%%
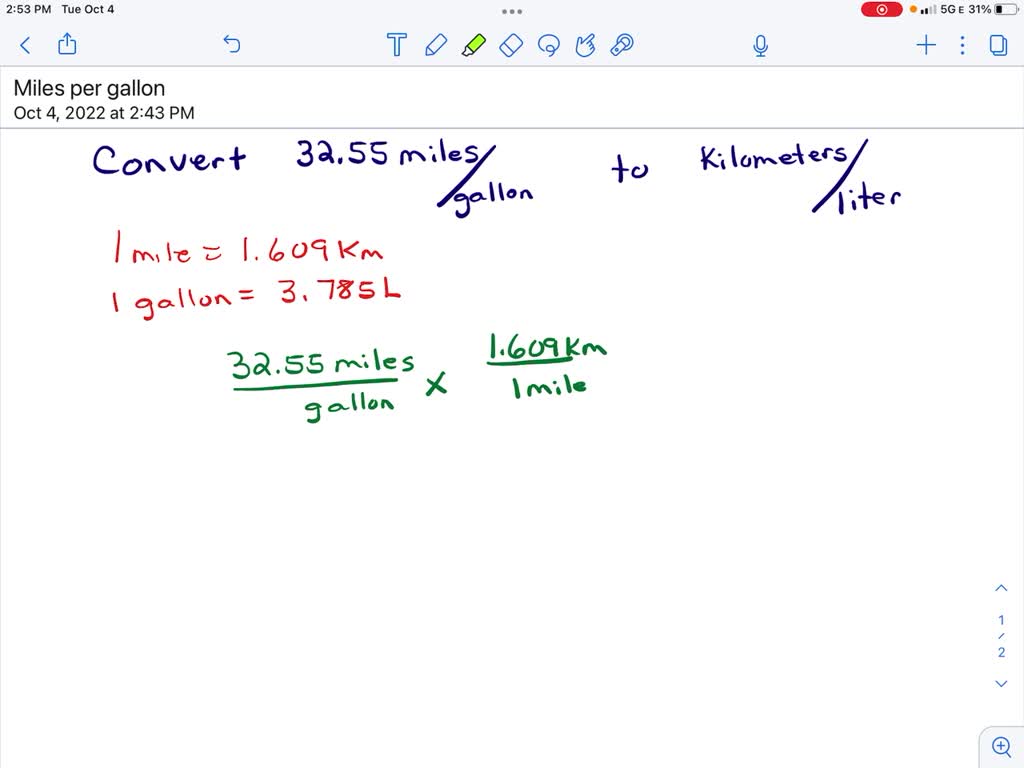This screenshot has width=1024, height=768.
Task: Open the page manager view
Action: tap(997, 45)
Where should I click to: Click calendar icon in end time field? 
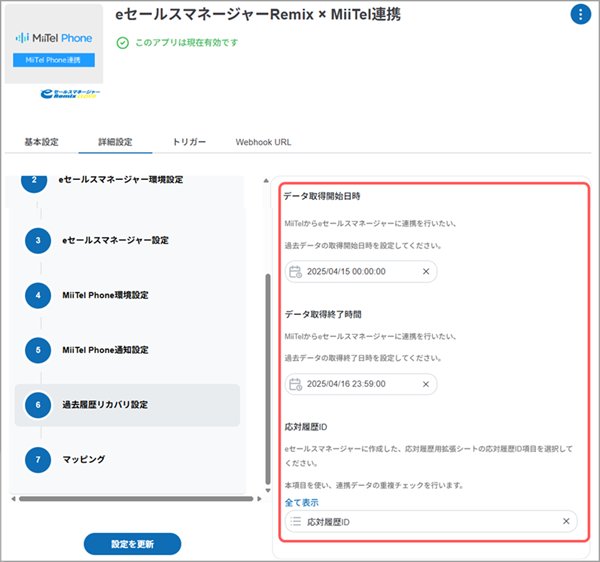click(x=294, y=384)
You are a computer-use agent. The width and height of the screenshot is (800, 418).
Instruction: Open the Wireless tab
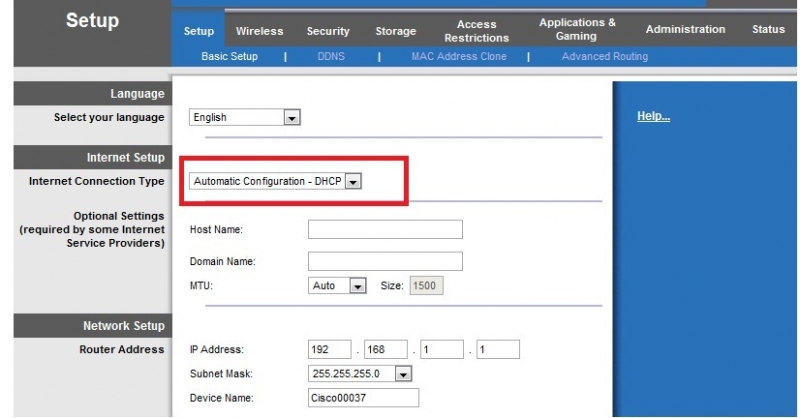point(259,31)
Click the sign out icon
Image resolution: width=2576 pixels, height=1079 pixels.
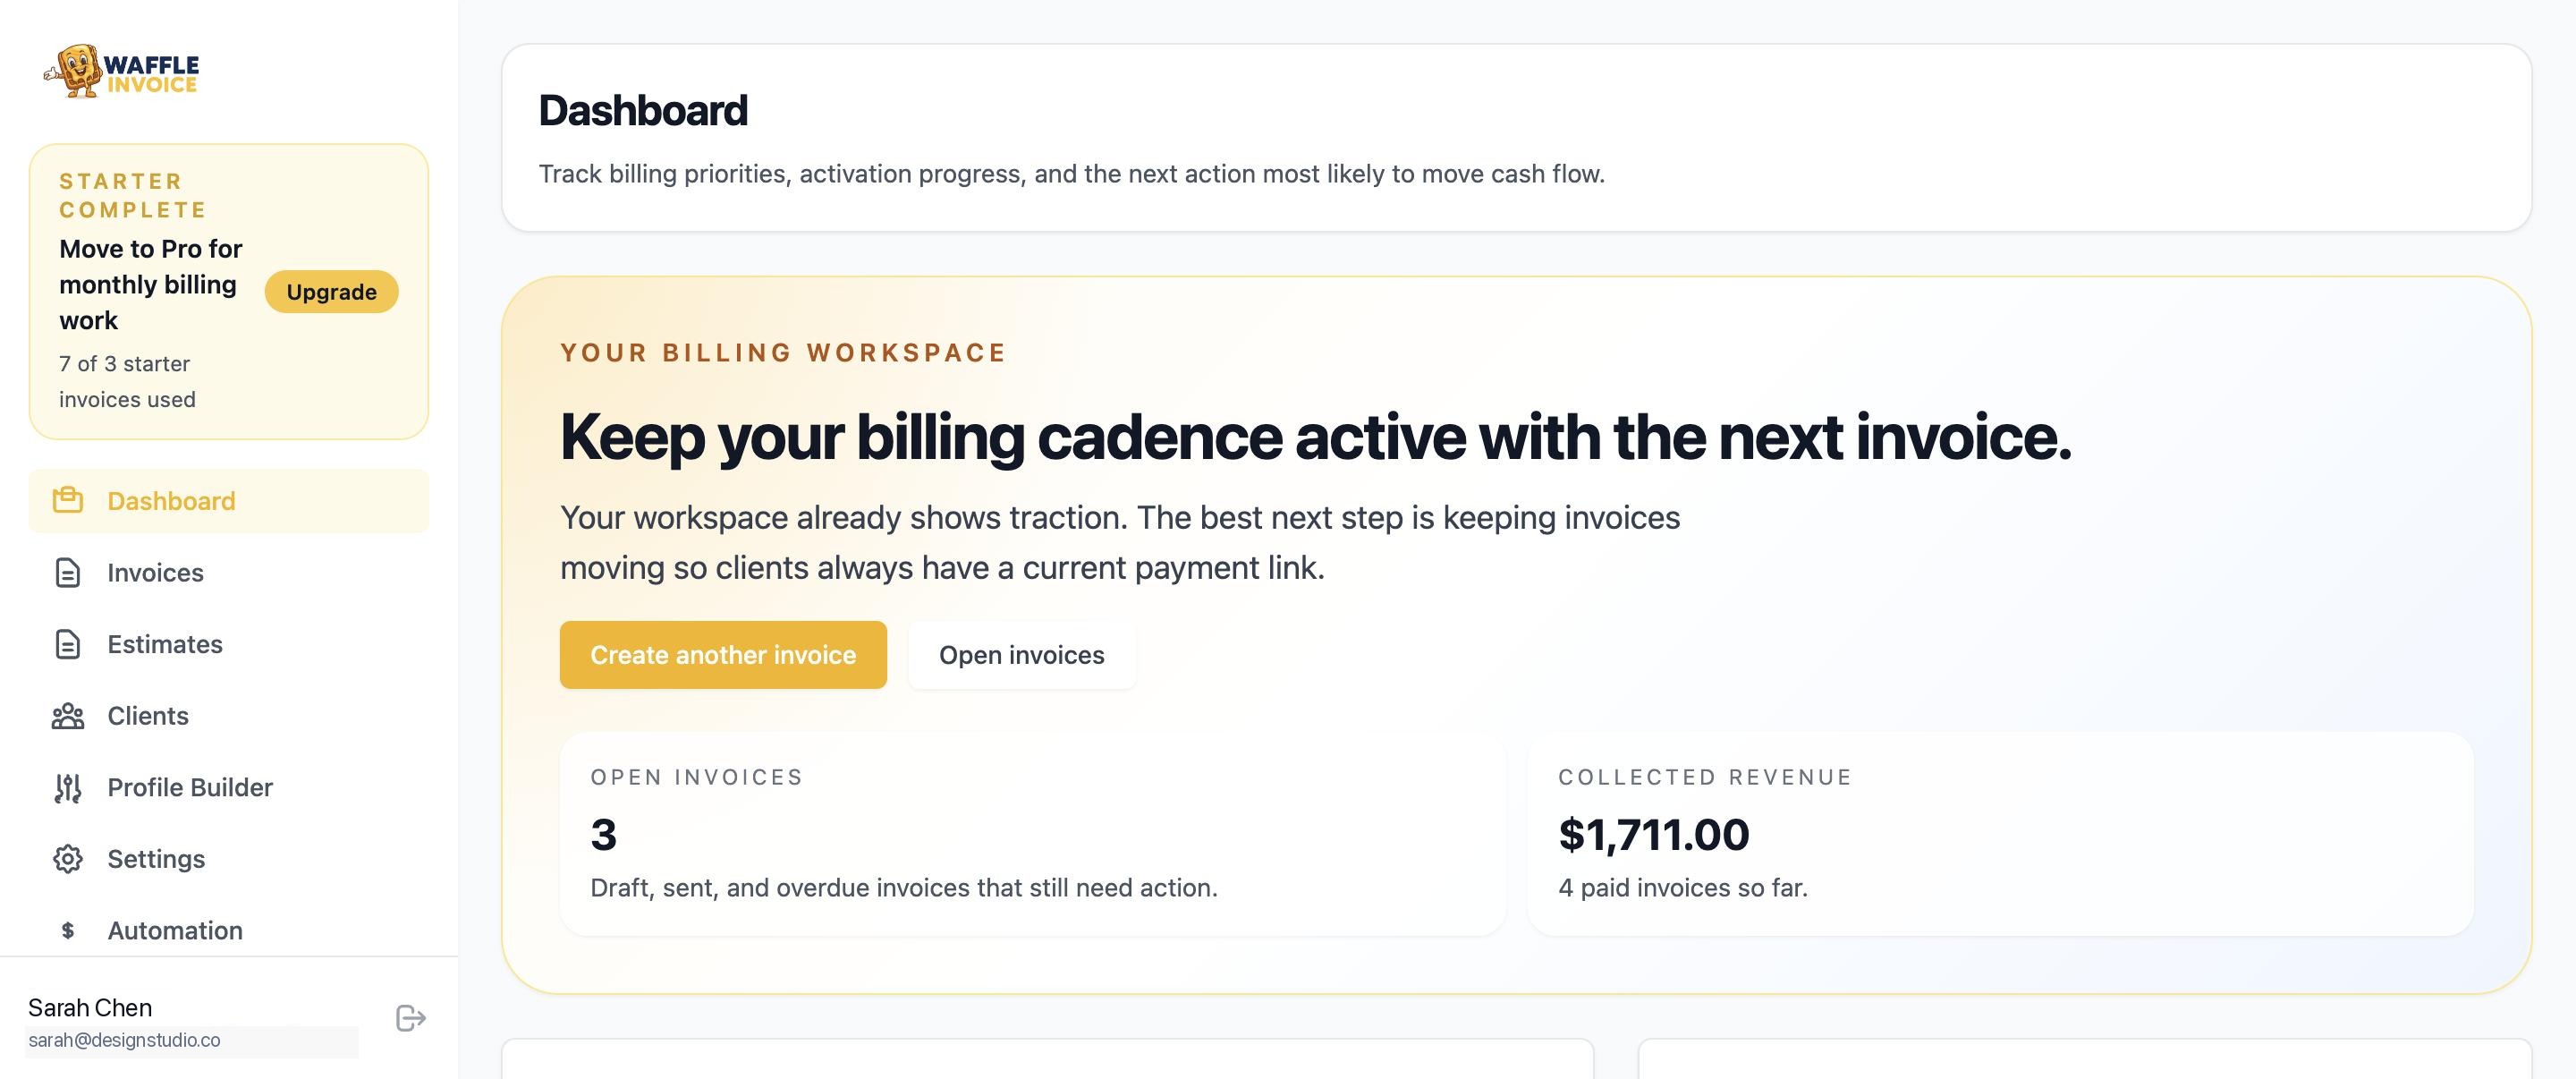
%%
Starting with the line containing "Where should I" and ending with the last line of the records above, write out each line exactly; no pictures.

WORKED SOLUTION:
Where should I click to: Click calendar icon in end time field? 
click(x=294, y=384)
You are a computer-use agent. The width and height of the screenshot is (800, 418).
Instruction: Open the Wireless tab
point(259,31)
Click the sign out icon
Image resolution: width=2576 pixels, height=1079 pixels.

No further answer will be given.